Putin also stated that Russia “welcomes the mediation efforts of anyone, as long as they are directed at calming the situation, to the benefit all participants in the conflicts.”
“This also applies to our partners from the US and Europe,” he continued.
The event in the Kazakh capital of Astana is being attended by the leaders of Azerbaijan, Armenia, Belarus, Kazakhstan, Kyrgyzstan, Russia, Turkmenistan, Tajikistan and Uzbekistan.
Since launching its invasion of Ukraine in February, the Kremlin has ruptured diplomatic ties with Kyiv and its Western allies.
Earlier this month, Ukrainian President Volodymyr Zelensky signed a decree formally ruling out potential negotiations with Putin. It came in response to Putin’s announcement that he would illegally annex four regions in Ukraine, in a move widely condemned by international leaders.

* LISTED RECORDS
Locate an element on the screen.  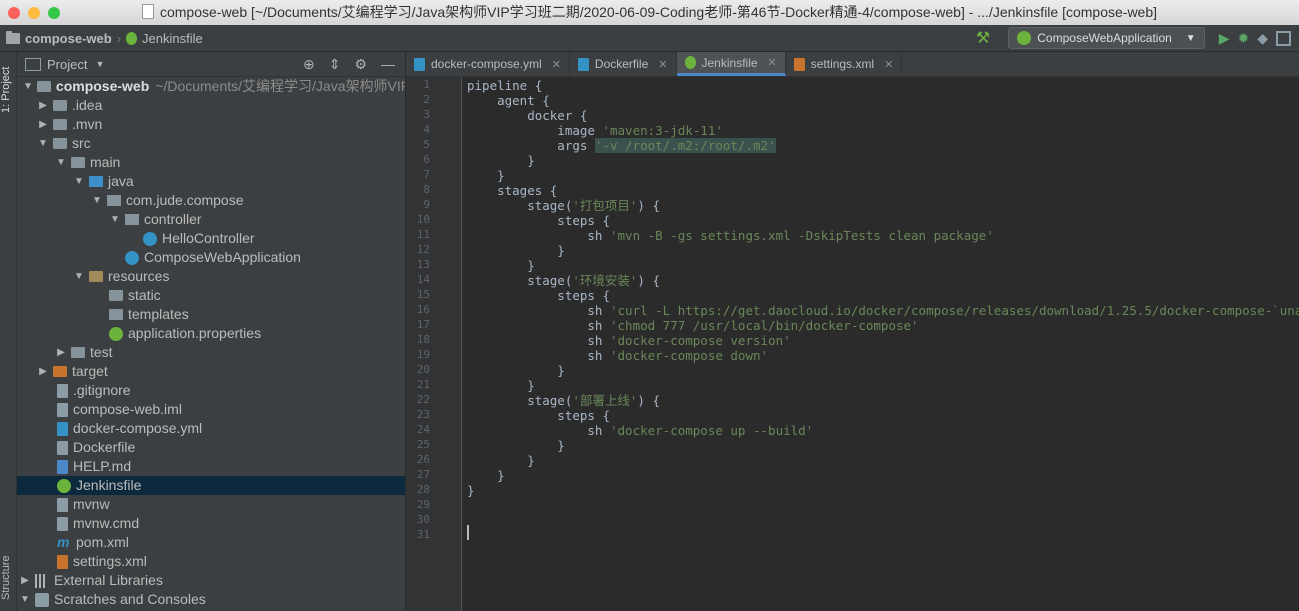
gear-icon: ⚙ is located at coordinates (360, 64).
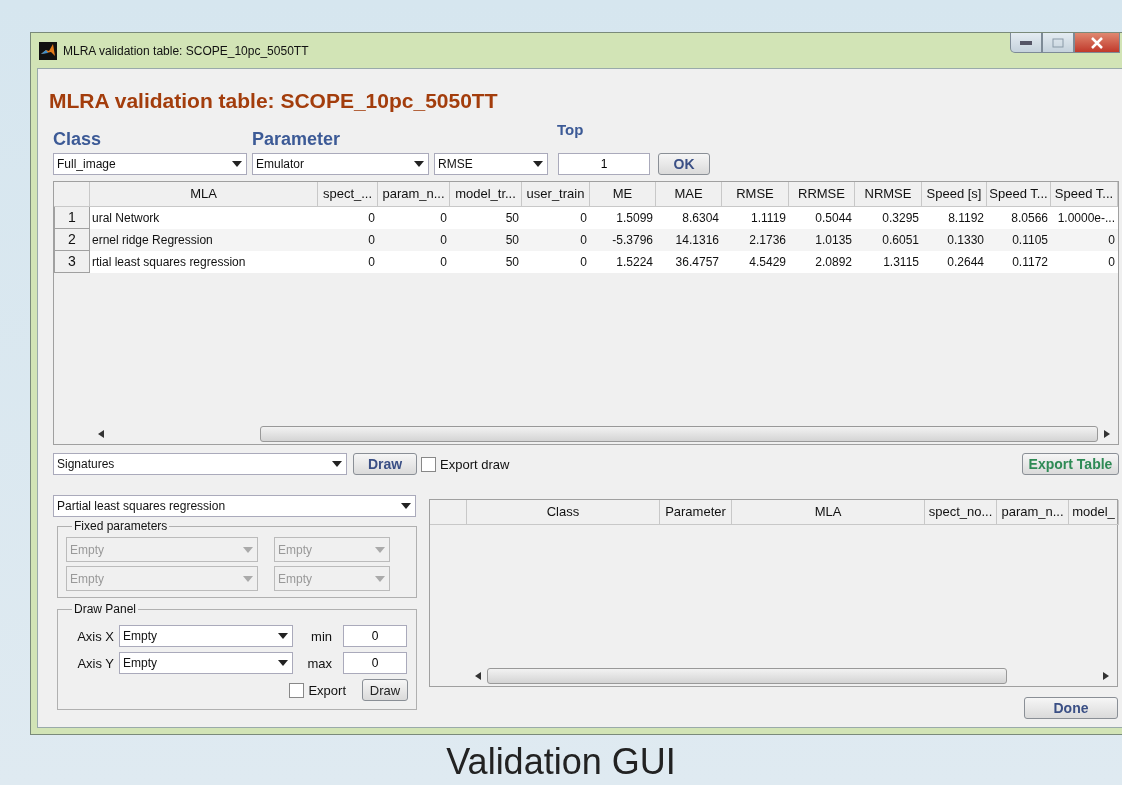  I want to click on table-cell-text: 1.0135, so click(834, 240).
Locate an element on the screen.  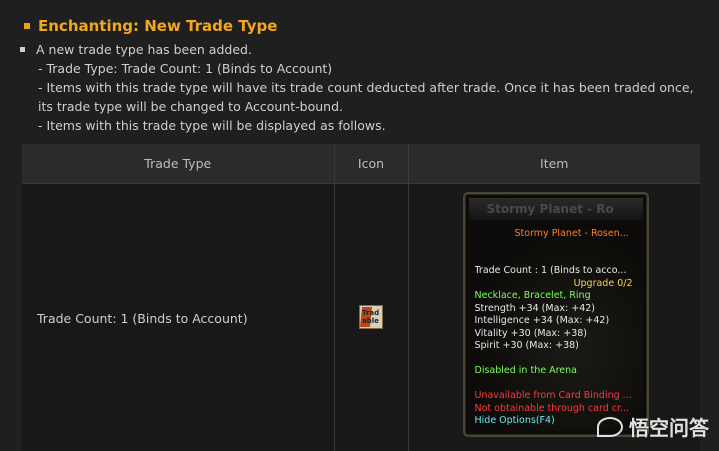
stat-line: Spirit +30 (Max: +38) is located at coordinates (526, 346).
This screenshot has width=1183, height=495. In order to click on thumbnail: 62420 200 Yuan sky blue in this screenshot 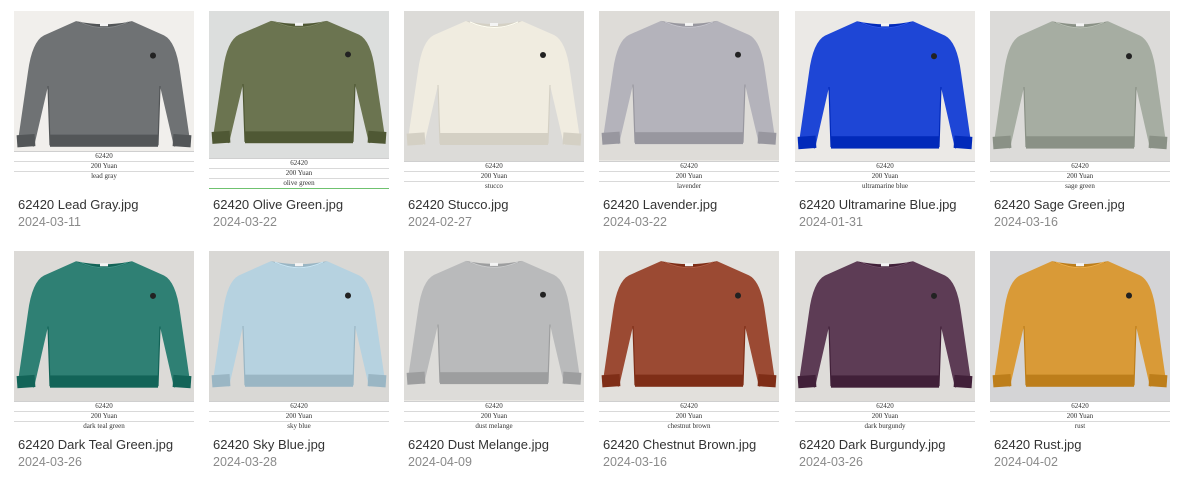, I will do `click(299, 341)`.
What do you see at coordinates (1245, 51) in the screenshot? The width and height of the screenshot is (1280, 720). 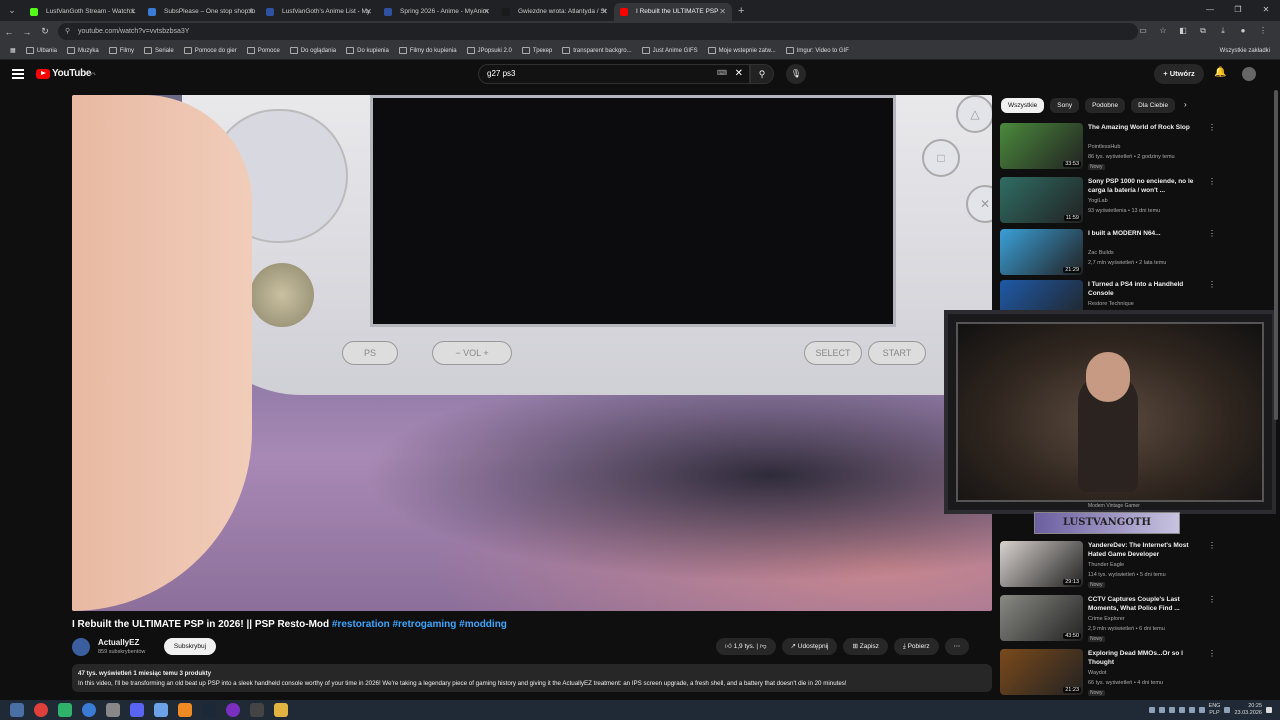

* LIST OF TASKS
A – In the records, copy everything from the beginning down to and including the line that contains "stat-line: Spirit +30", and omit the pictures.
B – Continue the news excerpt on Putin's remarks about mediation in the Ukraine conflict from its final sentence.

* RESPONSES FOR EACH TASK
A –
Locate an element on the screen.  
gear-icon: ⚙ is located at coordinates (360, 64).
  I want to click on table-cell-text: 1.0135, so click(834, 240).
Locate an element on the screen.  
stat-line: Spirit +30 (Max: +38) is located at coordinates (526, 346).

B –
Ukrainian army chief says “no one and nothing will stop us” in efforts to reclaim territory
The battlefield is “complicated but controlled” as Ukrainian forces push ahead with their counteroffensive to take back parts of the country seized by Russia in the early days of Moscow’s invasion, Commander-in-Chief of Ukraine’s Armed Forces Valerii Zaluzhnyi stated.
“In fierce battles, under the steel rain of Russian shells, we held on to every piece of our land. We stopped the enemy onslaught and buried the myth about the invincibility of the Russian army. And now we’re getting ours back. No one and nothing will stop us,” Zaluzhnyi said in a Twitter post.
Zaluzhnyi noted last winter “is already part of world history.”
“We withstood a powerful enemy’s attack. We showed what it means to be Ukrainian, to have the courage to fight for your freedom,” he added.
In the latest indication that Russian troops are struggling in the face of Ukrainian advances, Moscow announced Thursday its forces would help evacuate residents of the occupied southern Kherson region to other areas.
The Ukrainian military has been carrying out a counteroffensive in Kherson and eastern parts of the country, taking back territory that had been occupied by Russia as well as striking critical infrastructure such as bridges and railways.
On Thursday, Ukrainian President Volodymyr Zelensky reiterated his plea for more air defense capacities as NATO defense ministers met in Brussels, stressing Kyiv has only about 10% of what it needs to combat deadly Russian strikes.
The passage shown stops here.